Un salón de clases diferente

Los primeros obstáculos para dar clases en las calles no fueron el áspero entorno, sino las ideas preconcebidas de cómo debe ser el proceso de enseñanza-aprendizaje. 

— Tú como maestro dices “¿cómo voy a enseñar en el semáforo si pasan los carros, los estos gritan, está el semáforo?” porque tú eres externo a ese contexto; los niños están tan acostumbrados a ver a los carros pasar que ya no los distraen, es algo que para ellos es totalmente cotidiano— explica Jemima. 

Una vez que se asume el entorno, el siguiente reto es obtener la anuencia de los padres. 

— A mí me daba miedo esa parte, el contacto con el papá porque al final del día están generando dinero e interrumpir su actividad laboral media hora implica pérdida—, agrega.

Al llegar a los semáforos, Jemima Peláez logró obtener la confianzas de padres, niños y niñas. Encontró un escenario de rezago educativo. 

—Hay mucha dificultad en la adquisición de la lectura y escritura, la verdad es que están en un momento donde silabean demasiado, comprensión no han podido adquirir, el pensamiento matemático se observa un rezago hasta en conteo, siendo niños de edades desde cinco años hasta once, yo vi esas dificultades.

Pero también encontró esperanza e imaginación.: “todos ellos tienen un ideal de qué quieren ser de grandes y entonces es donde yo me aliento y digo “tu vas a hacer eso de grande porque estamos trabajando para lograrlo, aquí hay maestros que te van a enseñar cuál es el camino para que tú seas maestro o policía; Dani quiere ser maestra y Juanito quiere ser policía”.

Experiencia a multiplicar

La iniciativa de Jemima ha logrado sumar, en poco tiempo, la buena voluntad de numerosas personas. 

Foto: Jemima Peláez

“A este proyecto le estoy denominando en mi mente “Una hermosa locura”. A partir de que lo hago pongo el Hashtag #EnElSemaforoSeAprende y muchas personas se acercan a mi, gracias a dios ya tenemos una impresora, para poder imprimir el material” y otros donativos en especie como útiles escolares y alimentos para la convivencia al final de las sesiones de trabajo.

A ella le gustaría que la idea se replicara y llegara a aquellos niños de Latinoamérica en situación de calle.

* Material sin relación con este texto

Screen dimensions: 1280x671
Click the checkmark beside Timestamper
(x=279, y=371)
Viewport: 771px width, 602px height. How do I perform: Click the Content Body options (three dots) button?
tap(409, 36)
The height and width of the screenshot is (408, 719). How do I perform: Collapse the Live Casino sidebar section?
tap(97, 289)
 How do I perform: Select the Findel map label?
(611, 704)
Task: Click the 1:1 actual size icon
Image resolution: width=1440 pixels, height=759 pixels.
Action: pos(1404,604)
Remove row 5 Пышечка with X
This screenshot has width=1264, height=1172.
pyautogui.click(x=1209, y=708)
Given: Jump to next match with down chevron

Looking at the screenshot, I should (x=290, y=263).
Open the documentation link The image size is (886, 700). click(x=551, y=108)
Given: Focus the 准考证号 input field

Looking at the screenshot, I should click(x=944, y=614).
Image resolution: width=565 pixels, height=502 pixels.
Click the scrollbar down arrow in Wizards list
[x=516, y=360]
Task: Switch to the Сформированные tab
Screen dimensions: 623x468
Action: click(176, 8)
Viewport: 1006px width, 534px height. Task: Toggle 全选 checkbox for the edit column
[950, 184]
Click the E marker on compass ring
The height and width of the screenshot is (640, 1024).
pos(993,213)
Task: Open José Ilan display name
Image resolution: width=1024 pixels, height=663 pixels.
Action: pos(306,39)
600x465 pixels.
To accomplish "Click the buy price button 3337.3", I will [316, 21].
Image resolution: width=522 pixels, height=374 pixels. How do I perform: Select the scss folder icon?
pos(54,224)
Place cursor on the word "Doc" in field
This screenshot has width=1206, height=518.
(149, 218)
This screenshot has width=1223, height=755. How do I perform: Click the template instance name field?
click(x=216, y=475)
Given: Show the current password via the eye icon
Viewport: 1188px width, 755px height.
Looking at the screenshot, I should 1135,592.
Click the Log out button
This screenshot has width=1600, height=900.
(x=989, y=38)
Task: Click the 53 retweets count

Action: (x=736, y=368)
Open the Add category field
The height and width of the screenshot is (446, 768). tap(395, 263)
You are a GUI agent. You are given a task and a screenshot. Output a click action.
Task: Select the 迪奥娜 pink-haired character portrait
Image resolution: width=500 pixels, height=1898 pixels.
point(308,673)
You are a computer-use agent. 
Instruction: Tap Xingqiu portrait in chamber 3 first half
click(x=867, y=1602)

Para ello está sistematizando su enfoque de trabajo de tal forma que pueda ser replicable. 

—Siempre voy a necesitar insumos como cuadernos, mochilas, juguetes que no se mueven, no pelotas, muñecas, jugos de mesa o de atención y memoria porque estoy trabajando con eso, con las funciones mentales superiores, con coordinación—, comenta. 

Al momento una ilustradora ya se acercó para crear un logotipo para la iniciativa. 

— Esto ha estado fluyendo de una manera tan pura, porque no somos parte de ningún proyecto, realmente no estoy en ningún partido político, solamente era yo y mi idea y muchas personas se están sumando. Lo estoy sistematizando, estoy haciendo un proyecto por escrito donde son proyectos temáticos con este punto en particular: la aspiración, dejar que los niños sueñen que ellos pueden lograrlo.

Gabriel Morales López

Periodista. Columnista en El Queretano y en Imagen Querétaro 94.7 de FM.